Task statement → Only one stretch of the listing below is wanted. Begin at the line that has "For every named target in this 257×2576", stop after the line that has "November 2010 (60, 1363)", and repeat every line in between exactly.

Records for the task →
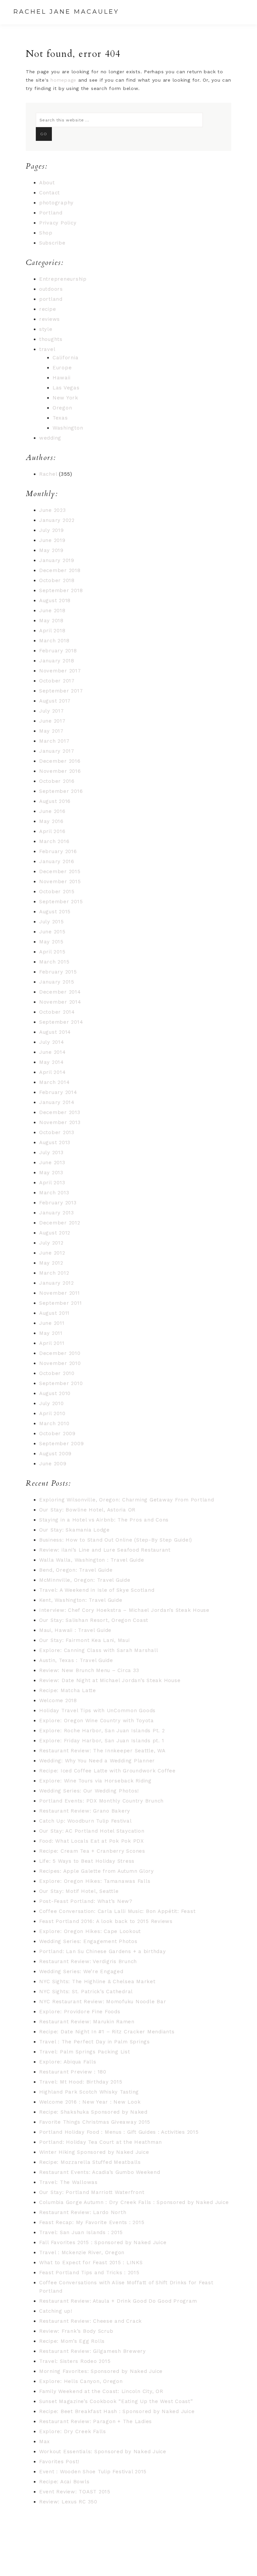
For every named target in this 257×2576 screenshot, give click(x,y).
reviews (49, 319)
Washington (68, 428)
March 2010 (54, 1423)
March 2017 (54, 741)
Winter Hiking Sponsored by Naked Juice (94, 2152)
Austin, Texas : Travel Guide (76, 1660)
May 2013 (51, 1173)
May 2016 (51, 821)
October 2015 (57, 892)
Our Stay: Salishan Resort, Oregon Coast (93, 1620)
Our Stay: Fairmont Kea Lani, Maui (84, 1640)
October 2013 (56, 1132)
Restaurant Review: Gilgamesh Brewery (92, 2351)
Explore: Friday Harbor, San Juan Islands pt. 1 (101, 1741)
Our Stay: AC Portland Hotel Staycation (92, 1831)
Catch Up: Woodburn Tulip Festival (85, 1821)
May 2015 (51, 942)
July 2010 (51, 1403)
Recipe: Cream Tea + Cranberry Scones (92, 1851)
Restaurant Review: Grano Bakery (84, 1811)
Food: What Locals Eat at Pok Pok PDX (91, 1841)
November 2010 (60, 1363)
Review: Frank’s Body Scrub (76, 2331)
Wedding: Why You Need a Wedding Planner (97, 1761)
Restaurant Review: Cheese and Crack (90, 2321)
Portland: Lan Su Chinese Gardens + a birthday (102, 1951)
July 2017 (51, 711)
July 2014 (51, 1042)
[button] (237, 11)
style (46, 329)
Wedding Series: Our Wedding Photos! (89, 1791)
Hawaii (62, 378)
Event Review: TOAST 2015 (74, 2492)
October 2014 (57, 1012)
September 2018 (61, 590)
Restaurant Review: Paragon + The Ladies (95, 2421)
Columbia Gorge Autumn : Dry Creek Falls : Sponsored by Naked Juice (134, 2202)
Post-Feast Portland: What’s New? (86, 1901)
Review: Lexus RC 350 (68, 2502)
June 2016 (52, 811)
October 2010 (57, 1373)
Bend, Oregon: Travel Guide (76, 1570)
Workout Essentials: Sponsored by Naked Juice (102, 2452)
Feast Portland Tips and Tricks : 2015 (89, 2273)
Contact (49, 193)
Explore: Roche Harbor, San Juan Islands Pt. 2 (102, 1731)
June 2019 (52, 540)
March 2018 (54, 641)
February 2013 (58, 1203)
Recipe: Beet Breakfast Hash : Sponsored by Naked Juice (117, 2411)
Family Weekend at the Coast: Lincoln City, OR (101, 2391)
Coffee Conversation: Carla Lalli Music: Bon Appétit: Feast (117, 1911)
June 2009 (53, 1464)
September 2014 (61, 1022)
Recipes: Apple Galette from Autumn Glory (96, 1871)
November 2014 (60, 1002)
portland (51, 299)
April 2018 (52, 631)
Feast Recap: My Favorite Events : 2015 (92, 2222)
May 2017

...

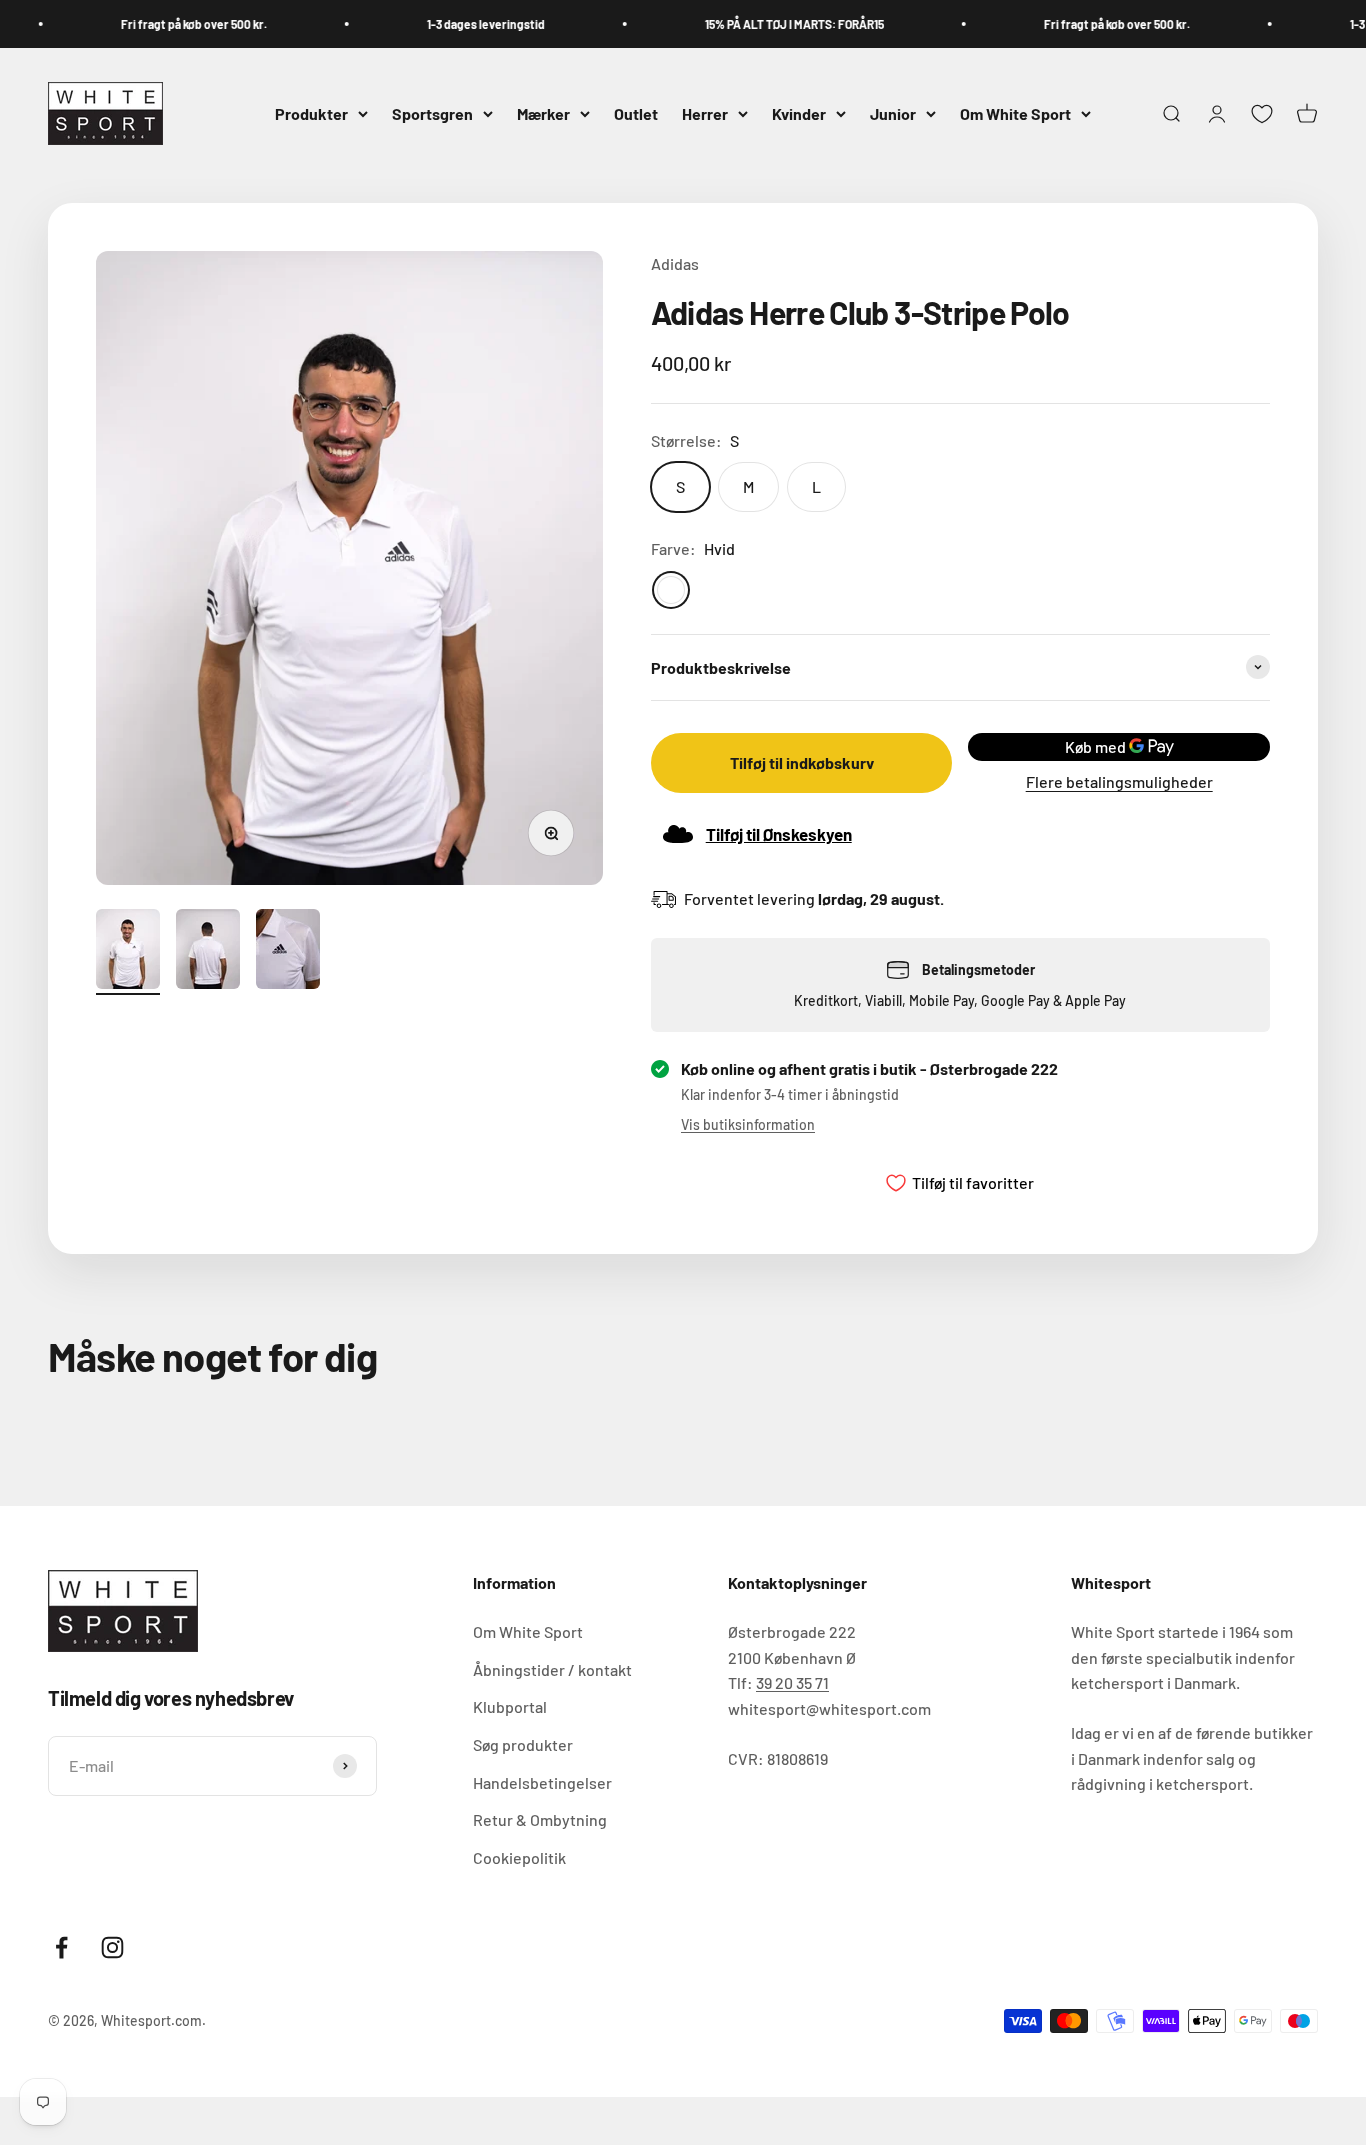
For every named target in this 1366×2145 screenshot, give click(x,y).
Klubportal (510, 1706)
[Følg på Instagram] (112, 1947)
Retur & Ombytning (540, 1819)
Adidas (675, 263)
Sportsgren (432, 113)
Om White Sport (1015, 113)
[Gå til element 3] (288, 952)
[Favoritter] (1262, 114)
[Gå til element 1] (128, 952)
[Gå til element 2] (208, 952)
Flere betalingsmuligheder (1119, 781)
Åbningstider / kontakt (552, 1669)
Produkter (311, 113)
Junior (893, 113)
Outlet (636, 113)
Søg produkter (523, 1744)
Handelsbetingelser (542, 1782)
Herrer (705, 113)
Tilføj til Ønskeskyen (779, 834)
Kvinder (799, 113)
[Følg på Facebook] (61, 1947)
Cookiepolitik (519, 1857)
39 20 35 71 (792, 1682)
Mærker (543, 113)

Result of the exercise →
For every named target in this 257×2576 screenshot, give click(x,y).
reviews (49, 319)
Washington (68, 428)
March 2010 (54, 1423)
March 2017 (54, 741)
Winter Hiking Sponsored by Naked Juice (94, 2152)
Austin, Texas : Travel Guide (76, 1660)
May 2013 (51, 1173)
May 2016 (51, 821)
October 2015 (57, 892)
Our Stay: Salishan Resort, Oregon Coast (93, 1620)
Our Stay: Fairmont Kea Lani, Maui (84, 1640)
October 2013 (56, 1132)
Restaurant Review: Gilgamesh Brewery (92, 2351)
Explore: Friday Harbor, San Juan Islands pt. 1 (101, 1741)
Our Stay: AC Portland Hotel Staycation (92, 1831)
Catch Up: Woodburn Tulip Festival (85, 1821)
May 2015 (51, 942)
July 2010 (51, 1403)
Recipe: Cream Tea + Cranberry Scones (92, 1851)
Restaurant Review: Grano Bakery (84, 1811)
Food: What Locals Eat at Pok Pok PDX (91, 1841)
November 2010 (60, 1363)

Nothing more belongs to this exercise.